Wood burns, wood grows, wood floats, wood flies.
But coal, older not wiser, does more.
Wood’s grandfather, black-shiny, tougher,
A class act in old ties and tails, smooth
Designer bastard of cool, a brother to
Jet and a cousin of Diamond rich chic,
If you squeeze him tight, right, knuckled.
The second best friend of Marilyn M, hardest,
Creates lodges and peoples and brass bands,
And brings down governments, eventually.
Builds towns of grey-flecked stone, wet.
Creates memories, riots, and police horses.
Sells soap by the bucket and tin baths.
Makes lands of deep holes like Swiss cheese.
Kills families, but keeps them warm
While waiting in church halls for news.
Turns lungs to slop, and good breath
Into choirs that sound like thick necked angels.
Crushes wood for millennia to create itself,
And holds itself up with wooden props—
So eats its children by God! Coal reminds us of graft,
And places not to be, on our knees in water.
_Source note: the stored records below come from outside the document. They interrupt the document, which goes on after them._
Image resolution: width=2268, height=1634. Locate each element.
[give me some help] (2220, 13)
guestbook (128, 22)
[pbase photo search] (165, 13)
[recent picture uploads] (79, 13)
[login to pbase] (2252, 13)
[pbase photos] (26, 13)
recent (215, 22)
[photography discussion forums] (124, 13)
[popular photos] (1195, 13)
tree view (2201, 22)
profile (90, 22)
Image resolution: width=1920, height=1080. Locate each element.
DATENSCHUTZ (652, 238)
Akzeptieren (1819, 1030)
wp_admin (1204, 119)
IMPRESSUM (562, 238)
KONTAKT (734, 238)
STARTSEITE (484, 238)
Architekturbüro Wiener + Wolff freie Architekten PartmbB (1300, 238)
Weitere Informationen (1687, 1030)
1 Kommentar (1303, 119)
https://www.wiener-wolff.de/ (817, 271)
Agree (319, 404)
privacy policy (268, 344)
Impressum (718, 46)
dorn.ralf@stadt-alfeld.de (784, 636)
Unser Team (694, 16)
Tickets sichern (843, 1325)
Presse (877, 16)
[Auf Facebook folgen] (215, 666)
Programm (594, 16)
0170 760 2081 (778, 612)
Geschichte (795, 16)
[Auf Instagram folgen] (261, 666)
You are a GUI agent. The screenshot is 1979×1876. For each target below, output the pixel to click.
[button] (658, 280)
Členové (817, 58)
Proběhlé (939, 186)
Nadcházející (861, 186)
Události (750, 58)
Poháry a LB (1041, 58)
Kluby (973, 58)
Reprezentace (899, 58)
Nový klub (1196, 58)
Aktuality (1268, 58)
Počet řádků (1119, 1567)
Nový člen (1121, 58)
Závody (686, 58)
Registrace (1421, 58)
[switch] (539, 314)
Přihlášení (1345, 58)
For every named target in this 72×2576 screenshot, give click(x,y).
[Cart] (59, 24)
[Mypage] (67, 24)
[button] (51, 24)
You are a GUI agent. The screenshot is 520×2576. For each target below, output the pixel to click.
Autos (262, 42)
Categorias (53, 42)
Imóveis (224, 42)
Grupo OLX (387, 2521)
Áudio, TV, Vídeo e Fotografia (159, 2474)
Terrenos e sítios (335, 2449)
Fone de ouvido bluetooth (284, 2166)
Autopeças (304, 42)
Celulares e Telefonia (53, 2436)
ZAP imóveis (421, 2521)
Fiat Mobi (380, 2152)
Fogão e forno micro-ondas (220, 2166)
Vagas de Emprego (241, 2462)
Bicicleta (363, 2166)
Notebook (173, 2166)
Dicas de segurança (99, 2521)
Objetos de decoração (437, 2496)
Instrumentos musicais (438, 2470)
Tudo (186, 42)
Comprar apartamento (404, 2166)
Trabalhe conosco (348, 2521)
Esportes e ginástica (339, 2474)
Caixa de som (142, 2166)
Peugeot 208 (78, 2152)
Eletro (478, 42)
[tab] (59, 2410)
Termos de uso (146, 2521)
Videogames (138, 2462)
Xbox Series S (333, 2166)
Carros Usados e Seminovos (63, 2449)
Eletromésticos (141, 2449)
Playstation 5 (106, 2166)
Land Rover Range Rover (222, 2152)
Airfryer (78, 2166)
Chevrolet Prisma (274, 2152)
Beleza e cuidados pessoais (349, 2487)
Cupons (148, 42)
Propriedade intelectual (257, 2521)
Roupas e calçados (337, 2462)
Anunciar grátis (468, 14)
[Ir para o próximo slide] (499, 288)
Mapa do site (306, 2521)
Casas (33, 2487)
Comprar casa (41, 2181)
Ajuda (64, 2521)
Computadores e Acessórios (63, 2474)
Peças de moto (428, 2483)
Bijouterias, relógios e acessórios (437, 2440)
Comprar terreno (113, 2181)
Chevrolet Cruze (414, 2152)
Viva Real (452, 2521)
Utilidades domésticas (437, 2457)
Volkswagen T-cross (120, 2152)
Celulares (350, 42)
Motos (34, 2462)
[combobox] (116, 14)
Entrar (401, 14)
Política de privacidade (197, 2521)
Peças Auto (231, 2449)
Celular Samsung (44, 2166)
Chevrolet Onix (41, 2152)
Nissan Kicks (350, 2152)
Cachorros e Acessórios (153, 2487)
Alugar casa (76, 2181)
It smiles and laughs at dart matches over a pint
In a club like a shed at the bottom of a lane,
Loud and Bingo-knighted.
It takes parts of the world and connects
Us into history—Wales, North, Scots’ Land,
Germinal and boiler rooms ’cross raging seas
With Hairy Apes and shovels, and posh ladies
Smoking, and Russian dirty snow.
It lights us all and clogs the world dying,
To return us all one day to carboniferous
Forests of oblivion. It is our life giver,
And destroyer. King coal, a merry old soil, coughs
Our lungs out, about the town. Wood is a wimp—
Wood only burns and grows and floats and flies.